Et voici Nantes, une bière en terrasse en attendant le train des copains, et puis un restaurant libanais à se raconter un peu nos étés, et à constater qu’on est à peu près aussi organisés qu’eux (c’est-à-dire pas) pour cette dernière partie de vadrouille, mais eux au moins ont le livre du trajet. Deux tentes plantées et le lendemain, un plan foireux, j’ai presque l’impression que c’est le premier de l’été, le loueur semble avoir tout à fait oublié que nous lui avions loué des vélos, même s’il prétend le contraire au bout du fil, alors je bafouille un peu, on ne s’entend pas et ça raccroche et finalement, pendant le laps de temps où nous essayons de nous joindre, j’ai le temps de me repasser dans la tête les quatre étapes de la communication non-violente, et quand je réponds à nouveau, j’explique j’applique. La conversation se termine bien, j’en suis moi-même éberluée mais quand même sonnée alors je me cache un peu dans les bras du garçon d’à côté. Il faut une solution d’urgence, c’est que les copains nous attendent pour faire 230 bornes, et si nous n’avons pas de destriers, ça risque d’être compliqué. Mais finalement, ouf, deux vélos et trois sacoches, un peu plus d’équilibre à trouver, mais ça va se faire, presque sans anicroches. Quel bonheur de remonter en selle, on part dans l’autre sens cette fois, encore un bout de la Loire et puis traçons sur la façade atlantique, et l’émerveillement devant l’océan. On y est là, on y est !

Avec Ana et L., c’est beaucoup de blagues, de rires, de centres d’intérêts qui convergent, de façons communes de voir les choses. C’est la douceur de ces journées à quatre, si gaies, ces journées, les pauses qui s’allongent, les siestes, le houmous déshydraté, le gâteau aux noix de Rocad’amour, toutes les chouettes choses à pique-niquer, les bouteilles de vin parce que c’est notre anniversaire et puis le lendemain le leur, les calculs constants pour savoir combien de kilomètres on a parcouru, combien il en reste, si on est en retard ou si ça va, si on va y arriver ou si pas. Des nuits en camping sauvage sous les pins ou dans les champs, et d’autres à installer les tentes sur un même emplacement, le garçon d’à côté qui se dit si frileux et qui soudain se retrouve à se baigner dans l’Atlantique – la belle influence des copains ? –, l’apéritif devant l’océan sur la plage déserte alors que quelques kilomètres plus tôt, il y avait tellement de monde que c’en était bien trop.
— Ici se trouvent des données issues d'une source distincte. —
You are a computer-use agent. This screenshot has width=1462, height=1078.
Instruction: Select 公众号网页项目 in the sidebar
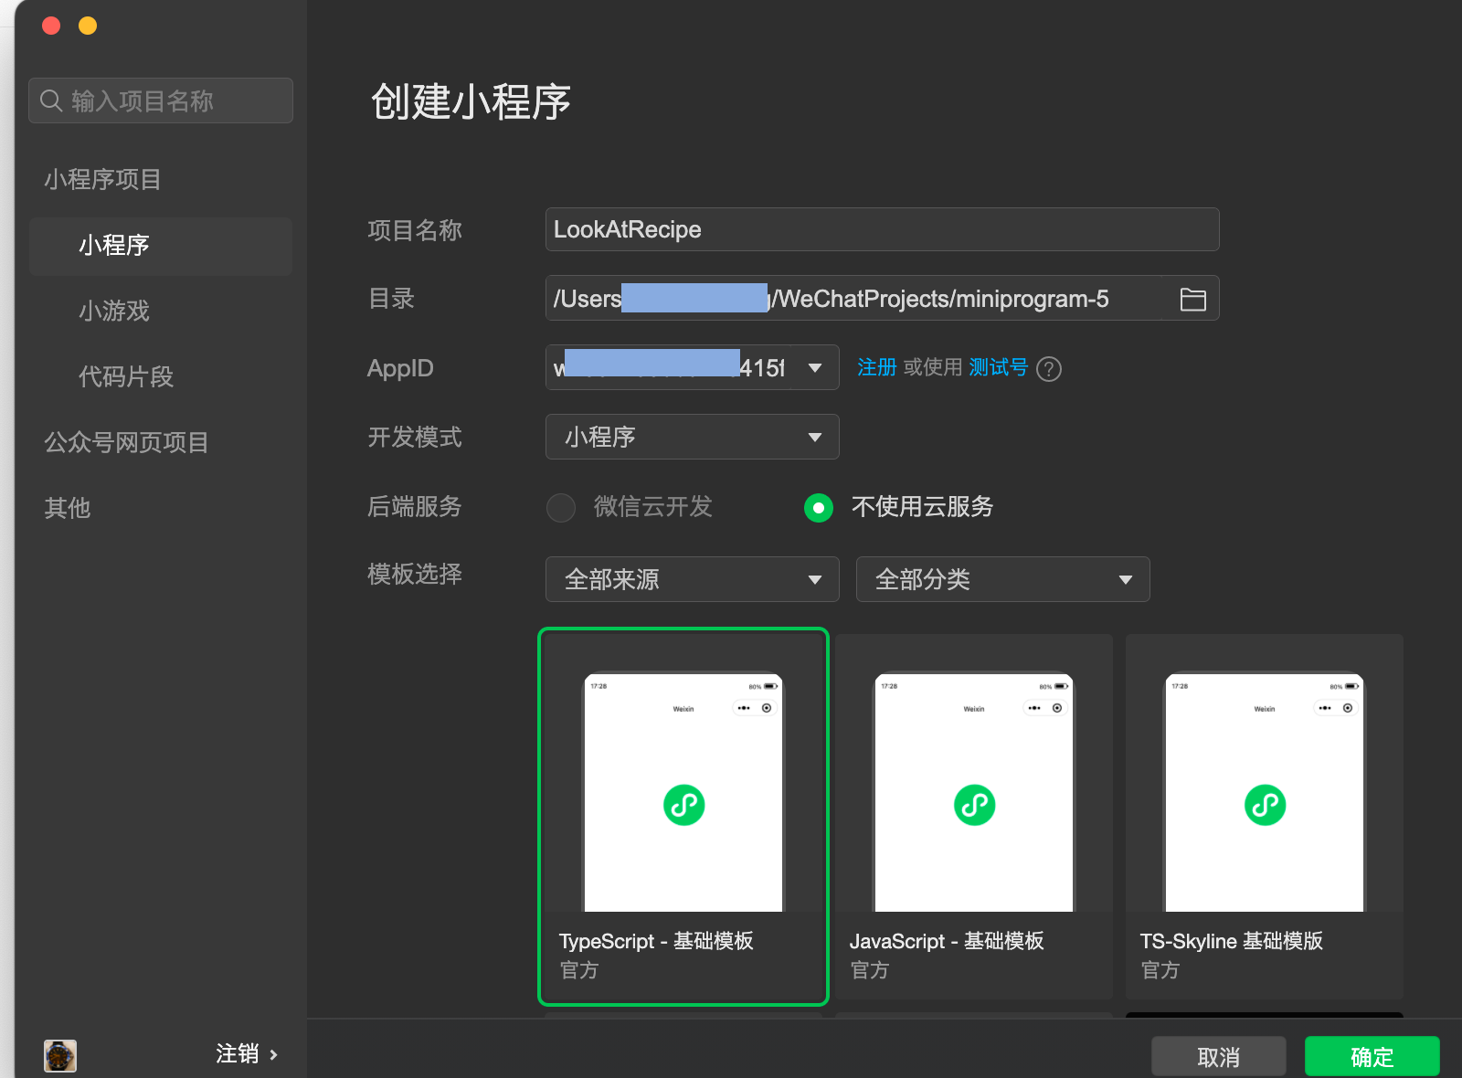pos(125,442)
Au Gois il faut traverser la mer, mais l’eau est encore trop haute, alors nous allons dans ce restaurant qui nous coûtera si cher pour de l’accompagnement végétarien, mais je suis sûre que pendant encore quelques années, on en rira bien. Sur les dernières bornes qui vont jusqu’aux Sables, je propose de composer des poèmes de vélo, dans nos têtes, en mémorisant nos vers, et c’est seulement en arrivant qu’on écrit tout, et qu’on se récite ; j’adore que chacun accepte, sans qu’on se le soit dit tout à fait, que ce soit finalement une surprise au bout, j’ai écrit un poème, et vous ? Et puis Ana qui hésite et s’intimide, et puis heureusement qu’elle nous les dit, ces vers de l’été, du trajet et du chemin, ces vers qui contiennent toute entière l’odeur des pins.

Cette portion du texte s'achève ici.